* Records for the task
▽
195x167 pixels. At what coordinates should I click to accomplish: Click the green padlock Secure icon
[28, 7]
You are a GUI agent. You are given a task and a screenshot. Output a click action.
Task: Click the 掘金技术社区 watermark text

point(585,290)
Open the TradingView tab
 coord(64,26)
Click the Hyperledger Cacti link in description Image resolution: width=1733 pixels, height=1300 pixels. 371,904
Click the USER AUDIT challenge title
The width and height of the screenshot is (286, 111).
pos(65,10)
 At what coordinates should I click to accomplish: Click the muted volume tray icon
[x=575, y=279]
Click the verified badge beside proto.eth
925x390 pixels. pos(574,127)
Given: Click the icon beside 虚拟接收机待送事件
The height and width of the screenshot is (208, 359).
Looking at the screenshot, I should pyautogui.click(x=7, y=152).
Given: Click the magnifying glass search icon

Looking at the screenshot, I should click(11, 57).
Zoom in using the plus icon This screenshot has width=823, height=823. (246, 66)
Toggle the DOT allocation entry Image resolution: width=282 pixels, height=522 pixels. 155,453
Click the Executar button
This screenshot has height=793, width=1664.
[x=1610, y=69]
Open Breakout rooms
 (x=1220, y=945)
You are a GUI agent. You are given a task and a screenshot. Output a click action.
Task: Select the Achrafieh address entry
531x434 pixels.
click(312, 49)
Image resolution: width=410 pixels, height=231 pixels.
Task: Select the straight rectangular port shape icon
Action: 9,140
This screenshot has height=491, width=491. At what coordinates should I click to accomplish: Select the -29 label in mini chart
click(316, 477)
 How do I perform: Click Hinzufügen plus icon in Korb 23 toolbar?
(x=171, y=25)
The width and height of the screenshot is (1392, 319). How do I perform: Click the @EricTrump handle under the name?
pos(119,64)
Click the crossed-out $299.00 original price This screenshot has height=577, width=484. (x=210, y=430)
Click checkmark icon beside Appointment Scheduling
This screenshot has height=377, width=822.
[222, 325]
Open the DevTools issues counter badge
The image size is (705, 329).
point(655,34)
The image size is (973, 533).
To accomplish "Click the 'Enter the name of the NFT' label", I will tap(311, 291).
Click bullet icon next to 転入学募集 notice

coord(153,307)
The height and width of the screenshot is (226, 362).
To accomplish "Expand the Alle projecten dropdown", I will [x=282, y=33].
△
The data is to be reproduced in full, every line intact.

* Result for this exercise
195x167 pixels. At what coordinates should I click to accomplish: Click the green padlock Secure icon
[28, 7]
You are a GUI agent. You are given a task and a screenshot. Output a click action.
Task: Click the 掘金技术社区 watermark text

point(585,290)
Open the TradingView tab
 coord(64,26)
Click the Hyperledger Cacti link in description Image resolution: width=1733 pixels, height=1300 pixels. 371,904
Click the USER AUDIT challenge title
The width and height of the screenshot is (286, 111).
pos(65,10)
 At what coordinates should I click to accomplish: Click the muted volume tray icon
[x=575, y=279]
Click the verified badge beside proto.eth
925x390 pixels. pos(574,127)
Given: Click the icon beside 虚拟接收机待送事件
The height and width of the screenshot is (208, 359).
Looking at the screenshot, I should pyautogui.click(x=7, y=152).
Given: Click the magnifying glass search icon

Looking at the screenshot, I should click(11, 57).
Zoom in using the plus icon This screenshot has width=823, height=823. (246, 66)
Toggle the DOT allocation entry Image resolution: width=282 pixels, height=522 pixels. 155,453
Click the Executar button
This screenshot has height=793, width=1664.
[x=1610, y=69]
Open Breakout rooms
 (x=1220, y=945)
You are a GUI agent. You are given a task and a screenshot. Output a click action.
Task: Select the Achrafieh address entry
531x434 pixels.
click(312, 49)
Image resolution: width=410 pixels, height=231 pixels.
Task: Select the straight rectangular port shape icon
Action: 9,140
This screenshot has height=491, width=491. At what coordinates should I click to accomplish: Select the -29 label in mini chart
click(316, 477)
 How do I perform: Click Hinzufügen plus icon in Korb 23 toolbar?
(x=171, y=25)
The width and height of the screenshot is (1392, 319). How do I perform: Click the @EricTrump handle under the name?
pos(119,64)
Click the crossed-out $299.00 original price This screenshot has height=577, width=484. (x=210, y=430)
Click checkmark icon beside Appointment Scheduling
This screenshot has height=377, width=822.
[222, 325]
Open the DevTools issues counter badge
The image size is (705, 329).
point(655,34)
The image size is (973, 533).
To accomplish "Click the 'Enter the name of the NFT' label", I will tap(311, 291).
Click bullet icon next to 転入学募集 notice

coord(153,307)
The height and width of the screenshot is (226, 362).
To accomplish "Expand the Alle projecten dropdown", I will [x=282, y=33].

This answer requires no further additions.